It’s Legal to Keep Sex Offenders In Prison “Indefinitely.” But Can We Fix Them?
Today, the Supreme Court decided that sex offenders can be kept in prison "indefinitely"—regardless of the length of their sentences—if they are considered still "sexually dangerous." Our government reserves the right to exert complete control over the lives of sex offenders, possibly until they die. Is that enough time to rehabilitate them?
The background on the ruling, via the Associated Press:
The Supreme Court ruled Monday that federal officials can indefinitely hold inmates considered "sexually dangerous" after their prison terms are complete.
By a 7-2 vote, the high court reversed a lower court decision that said Congress overstepped its authority in allowing indefinite detentions of considered "sexually dangerous."
"The statute is a 'necessary and proper' means of exercising the federal authority that permits Congress to create federal criminal laws, to punish their violation, to imprison violators, to provide appropriately for those imprisoned and to maintain the security of those who are not imprisoned by who may be affected by the federal imprisonment of others," said Justice Stephen Breyer, writing the majority opinion.
President George W. Bush in 2006 signed the Adam Walsh Child Protection and Safety Act, which authorized the civil commitment of sexually dangerous federal inmates.
The act, named after the son of "America's Most Wanted" television host John Walsh, was challenged by four men who served prison terms ranging from three to eight years for possession of child pornography or sexual abuse of a minor. Their confinement was supposed to end more than two years ago, but prison officials said there would be a risk of sexually violent conduct or child molestation if they were released.
If our government is going to keep these offenders under lock and key until they're no longer "sexually dangerous," it better be doing everything in its power to attempt to make them safe. But if we put all our efforts toward rehabilitation, can we actually stop sex offenders from abusing again?
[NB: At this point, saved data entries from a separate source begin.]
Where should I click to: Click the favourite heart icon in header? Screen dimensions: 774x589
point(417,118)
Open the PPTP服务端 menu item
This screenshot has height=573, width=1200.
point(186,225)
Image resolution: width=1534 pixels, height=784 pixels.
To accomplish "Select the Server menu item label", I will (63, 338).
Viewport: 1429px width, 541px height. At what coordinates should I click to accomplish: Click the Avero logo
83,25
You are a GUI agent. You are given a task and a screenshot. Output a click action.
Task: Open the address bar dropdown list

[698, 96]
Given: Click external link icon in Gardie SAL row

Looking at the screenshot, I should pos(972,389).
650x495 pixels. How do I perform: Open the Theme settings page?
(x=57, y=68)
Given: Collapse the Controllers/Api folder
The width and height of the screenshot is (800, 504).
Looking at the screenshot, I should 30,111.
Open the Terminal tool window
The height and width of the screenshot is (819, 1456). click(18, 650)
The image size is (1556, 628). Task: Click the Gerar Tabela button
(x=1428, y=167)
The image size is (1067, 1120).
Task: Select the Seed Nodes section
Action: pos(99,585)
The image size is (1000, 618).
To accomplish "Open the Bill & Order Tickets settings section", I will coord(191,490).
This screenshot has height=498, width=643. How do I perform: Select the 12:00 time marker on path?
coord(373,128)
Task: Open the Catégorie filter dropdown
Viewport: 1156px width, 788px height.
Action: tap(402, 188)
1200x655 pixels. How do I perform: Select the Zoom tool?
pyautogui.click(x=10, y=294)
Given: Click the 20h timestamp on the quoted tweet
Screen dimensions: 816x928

This 2007 New York Times story on "relapse prevention" rehabilitation programs for sex offenders suggests that the answer is "maybe." Take the case of Bill Price, a former Sunday-school-teaching pedophile who has admitted to abusing 21 children. Price's rehabilitation plan is targeted at reducing all risk of offending again, once he's back in society:
A requirement of his treatment, the plan catalogs on five single-spaced pages the tactics Mr. Price has learned to stop molesting.
There are 42 so far, including avoiding places where children congregate, abstaining from alcohol, shunning the Internet and sniffing ammonia whenever he has a deviant thought.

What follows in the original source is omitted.